*** Begin section ***

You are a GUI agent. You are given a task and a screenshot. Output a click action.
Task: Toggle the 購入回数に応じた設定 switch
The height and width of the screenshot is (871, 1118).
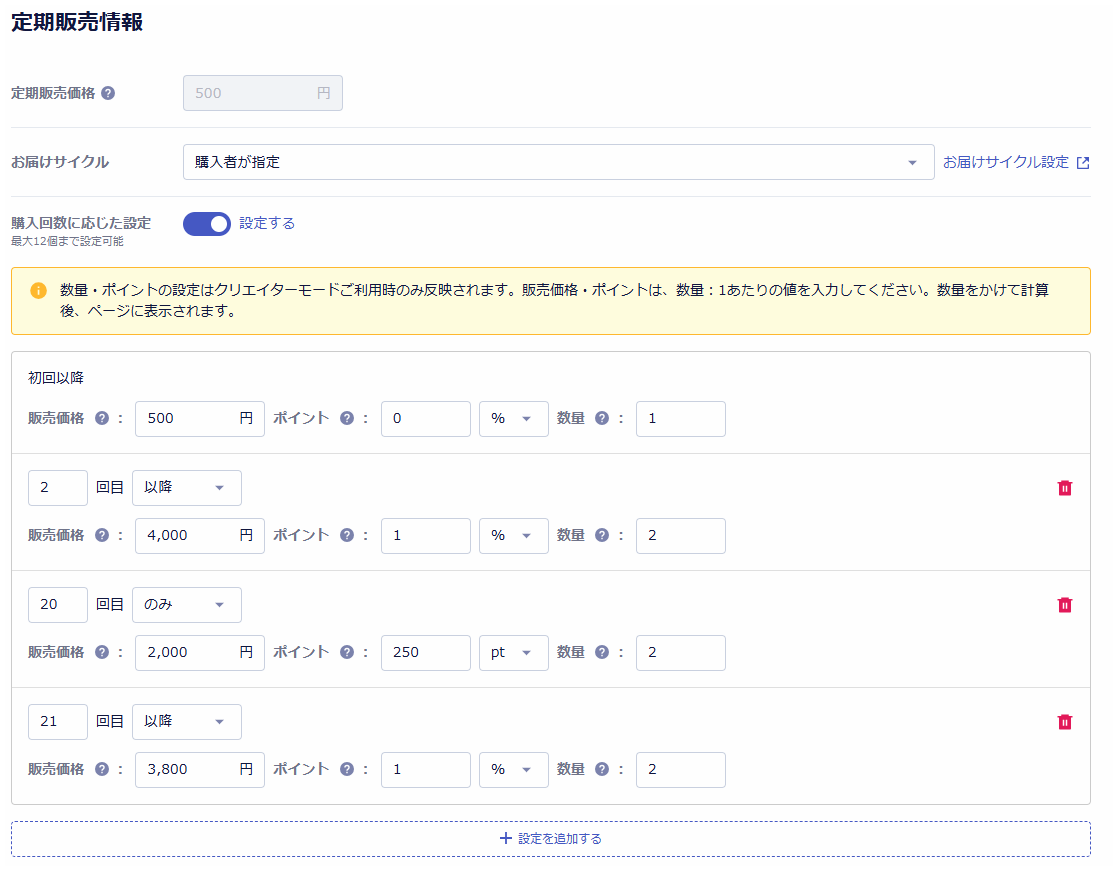point(207,224)
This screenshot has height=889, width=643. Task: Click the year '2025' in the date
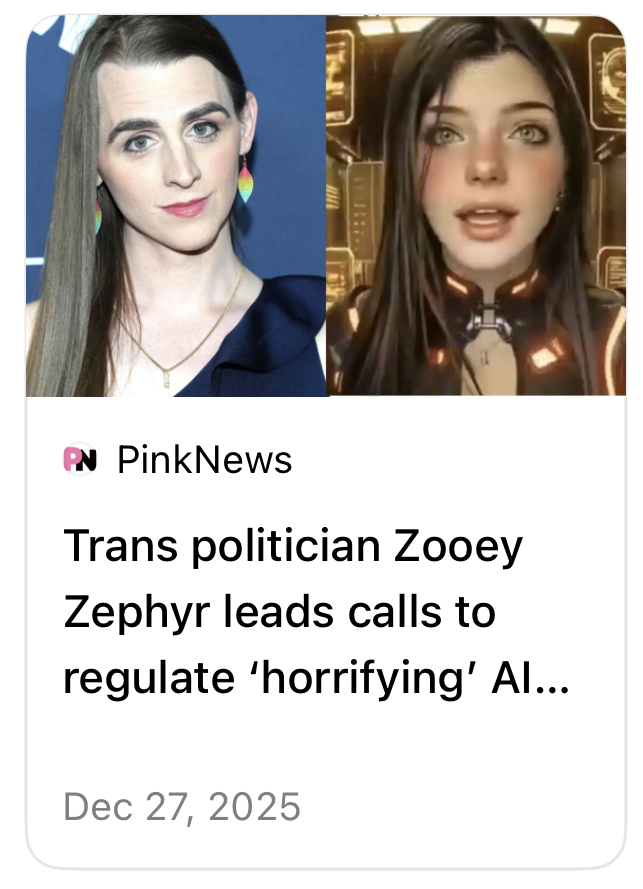pyautogui.click(x=255, y=806)
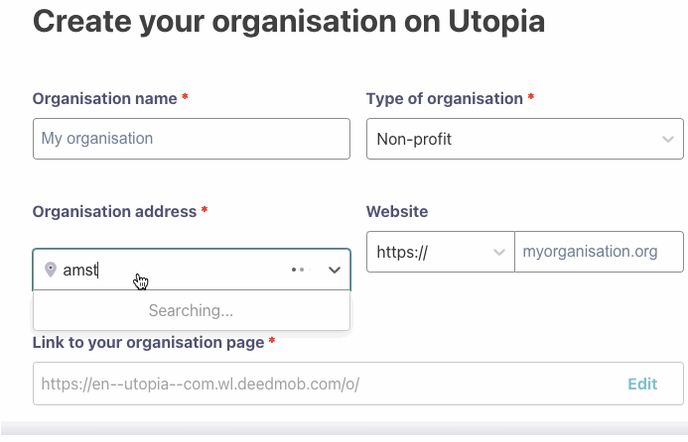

*** End section ***

▶ _What you have to do_: Only the lines from the line holding "Task: Toggle the 購入回数に応じた設定 switch" through the last line above belong in the answer, repeated exactly; the pictures do not.

▶ _Result_:
Task: Toggle the 購入回数に応じた設定 switch
The height and width of the screenshot is (871, 1118).
point(207,224)
This screenshot has height=889, width=643. Task: Click the year '2025' in the date
pyautogui.click(x=255, y=806)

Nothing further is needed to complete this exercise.